→ What to do
Drop every picture. Return the rest of the entries exactly.

━━━ Provided entries ━━━

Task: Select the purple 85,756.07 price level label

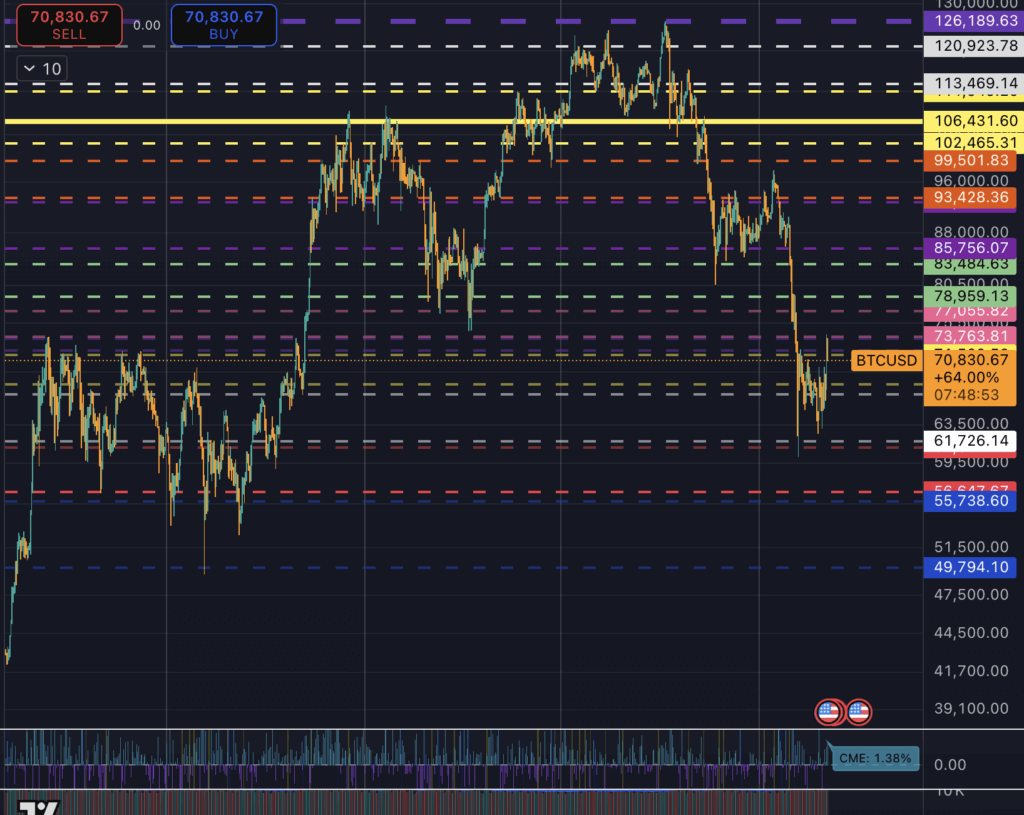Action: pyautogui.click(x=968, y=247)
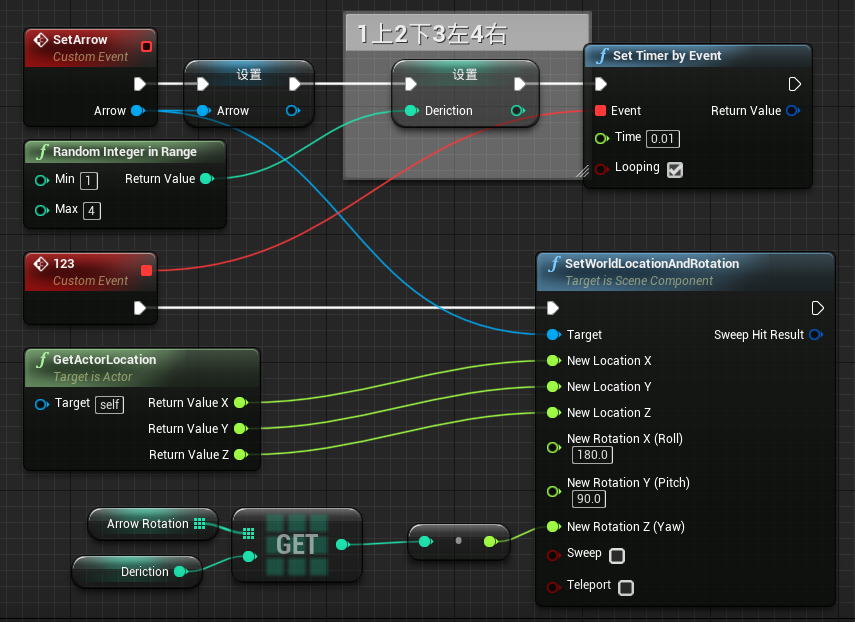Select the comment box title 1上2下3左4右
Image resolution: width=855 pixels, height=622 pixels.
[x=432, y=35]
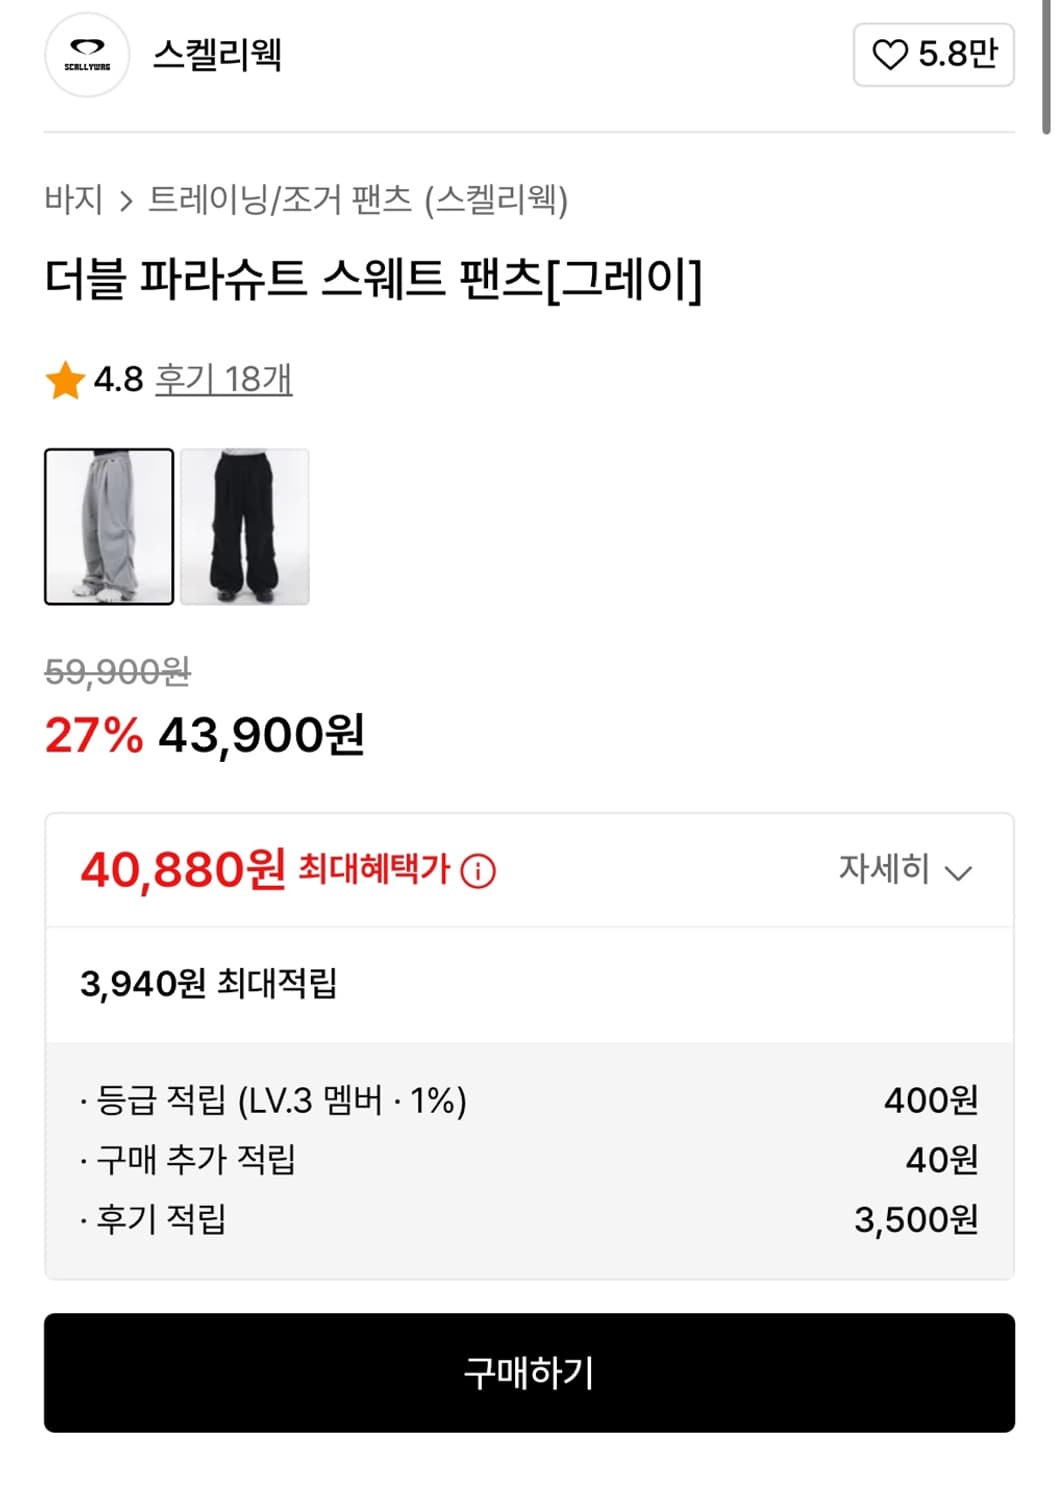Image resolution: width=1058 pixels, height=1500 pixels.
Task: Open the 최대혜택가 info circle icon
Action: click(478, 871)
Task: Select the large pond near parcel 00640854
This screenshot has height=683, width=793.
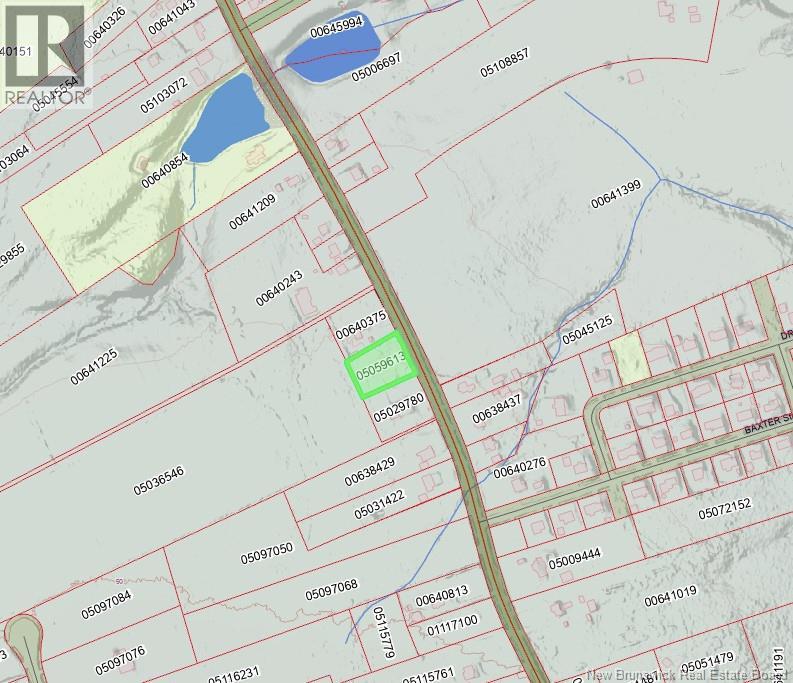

━━━

→ Solution
Task: Select the purple 85,756.07 price level label

Action: pyautogui.click(x=968, y=247)
Select the comment box title 1上2下3左4右
Image resolution: width=855 pixels, height=622 pixels.
[x=432, y=35]
Image resolution: width=1058 pixels, height=1500 pixels.
Task: Open the 최대혜택가 info circle icon
Action: click(478, 871)
Task: Select the large pond near parcel 00640854
This screenshot has height=683, width=793.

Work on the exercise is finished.